[QUÉ SE PIDE]
1. Copia del artículo sobre La desobediente el tramo que va desde "Diálogo con la" hasta "en el mundo.".
2. Responde según el artículo sobre La desobediente:
(a) ¿Cuál es el título del nuevo libro de Paula Bombara?
(b) ¿En qué colección de qué editorial se publicó la novela?
(c) ¿De qué siglo es el mundo de ciencia en el que la novela sumerge a los lectores?

[FRAGMENTO DEL DOCUMENTO]
Diálogo con la escritora Paula Bombara, por
Paula Bombara escribió una novela que cruza a Frankestein, los feminismos y la ciencia
Un nuevo libro de Paula Bombara, La desobediente,
sumerge a lectores de todas las edades en el mundo de ciencia del siglo XVIII, y en particular en el mundo de las mujeres de ese siglo, incluidas las de ciencia. Publicada en la colección juvenil de Loqueleo, la novela interpela a lectores de todas las edades, y aunque toma el riesgo de plantearse desde el habla de siglos atrás, se planta fuertemente en tiempo presente. Inesperadamente, una novela que transcurre cientos de años atrás encuentra vinculaciones con el presente y el movimiento feminista, la pandemia y las medidas de cuidado, el avance de la ciencia y los movimientos antivacunas que están surgiendo en el mundo.

[DATOS PARA EXAMINAR]
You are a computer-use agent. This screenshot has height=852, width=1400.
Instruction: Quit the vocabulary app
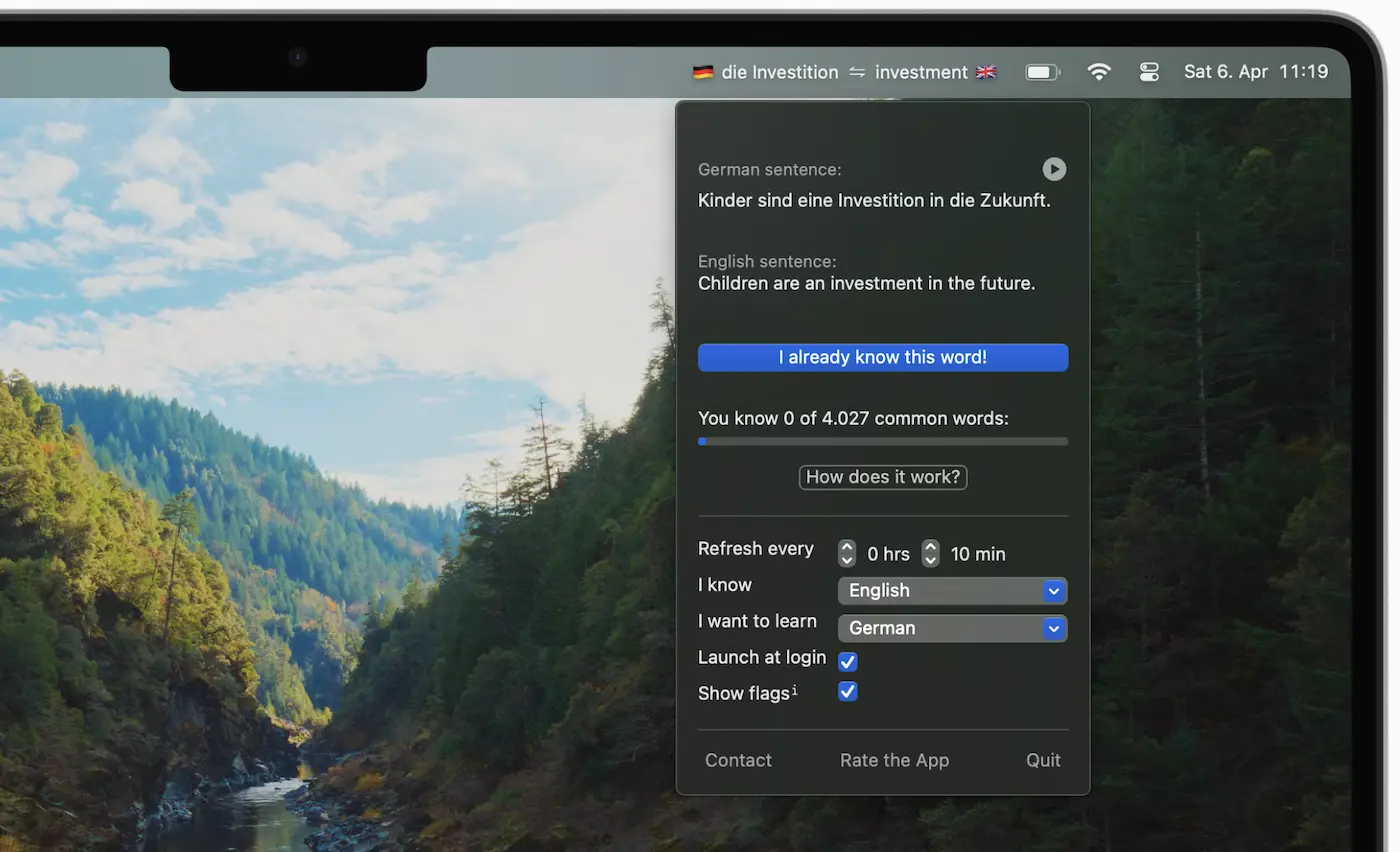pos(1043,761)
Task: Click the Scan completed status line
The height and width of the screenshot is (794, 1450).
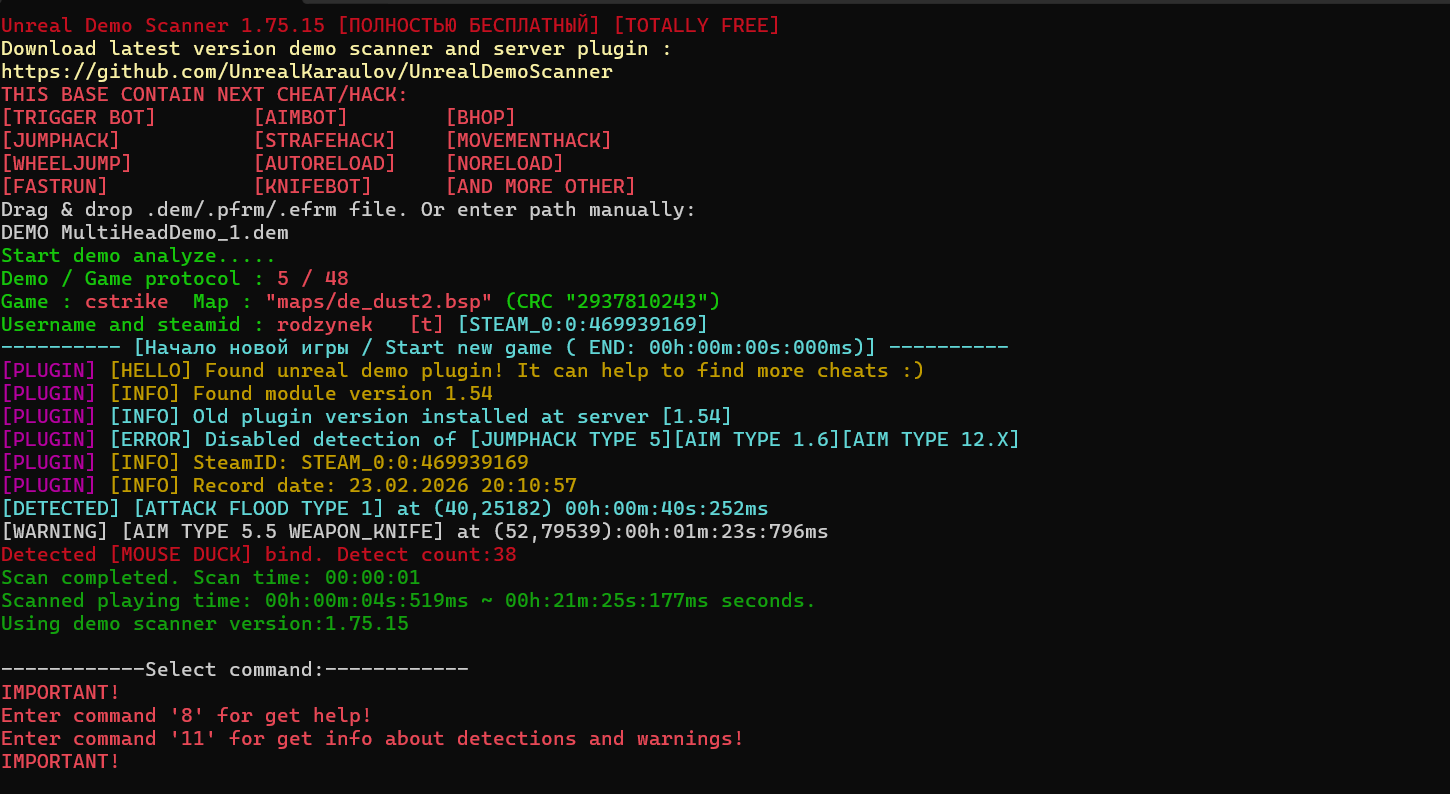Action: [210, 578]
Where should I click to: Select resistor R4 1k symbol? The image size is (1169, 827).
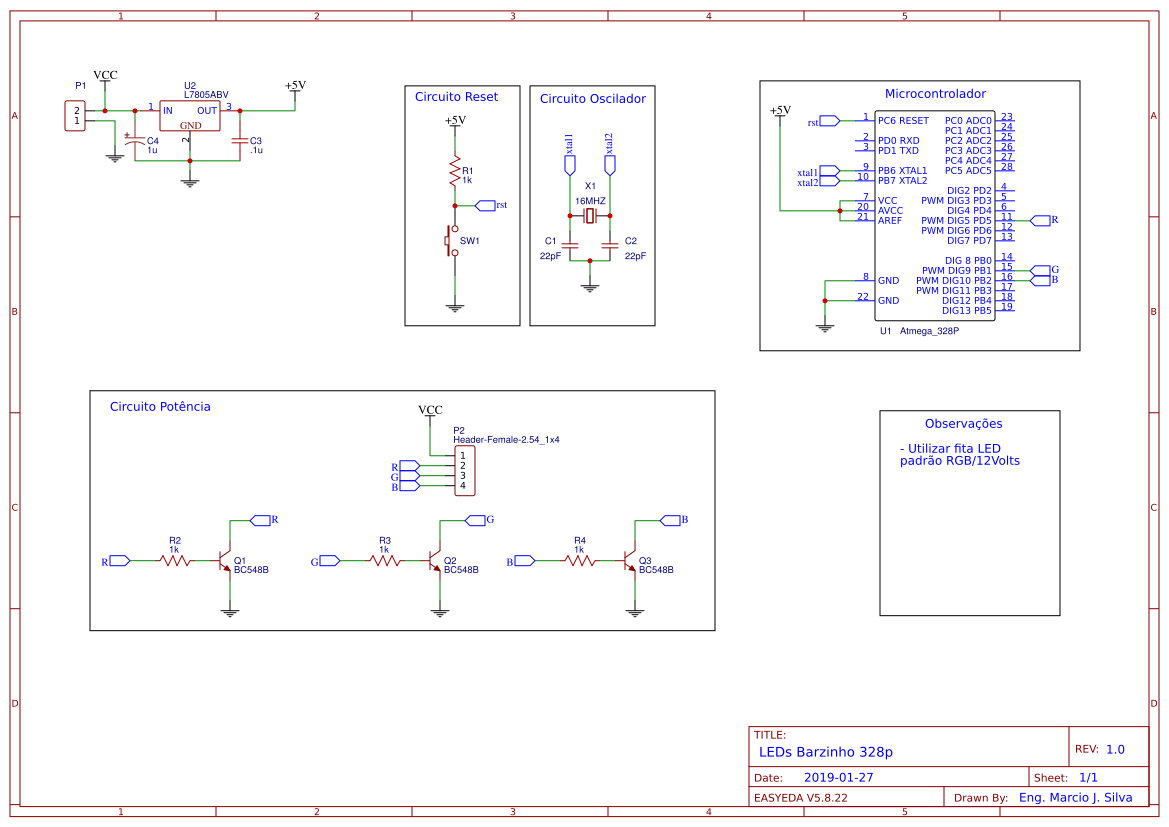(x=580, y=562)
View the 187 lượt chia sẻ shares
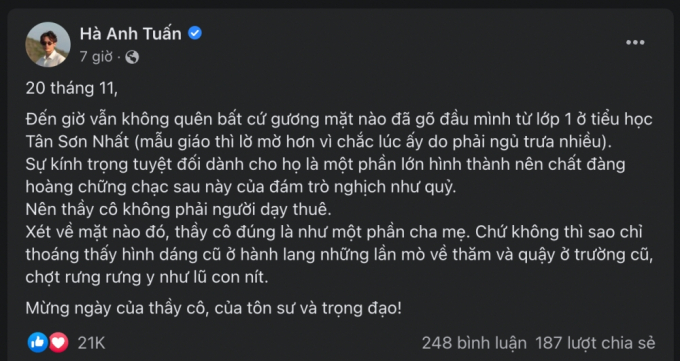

[RESPUESTAS POR ÍTEM]
1.
Diálogo con la escritora Paula Bombara, por
Paula Bombara escribió una novela que cruza a Frankestein, los feminismos y la ciencia
Un nuevo libro de Paula Bombara, La desobediente,
sumerge a lectores de todas las edades en el mundo de ciencia del siglo XVIII, y en particular en el mundo de las mujeres de ese siglo, incluidas las de ciencia. Publicada en la colección juvenil de Loqueleo, la novela interpela a lectores de todas las edades, y aunque toma el riesgo de plantearse desde el habla de siglos atrás, se planta fuertemente en tiempo presente. Inesperadamente, una novela que transcurre cientos de años atrás encuentra vinculaciones con el presente y el movimiento feminista, la pandemia y las medidas de cuidado, el avance de la ciencia y los movimientos antivacunas que están surgiendo en el mundo.

2.
(a) La desobediente.
(b) En la colección juvenil de Loqueleo.
(c) Del siglo XVIII.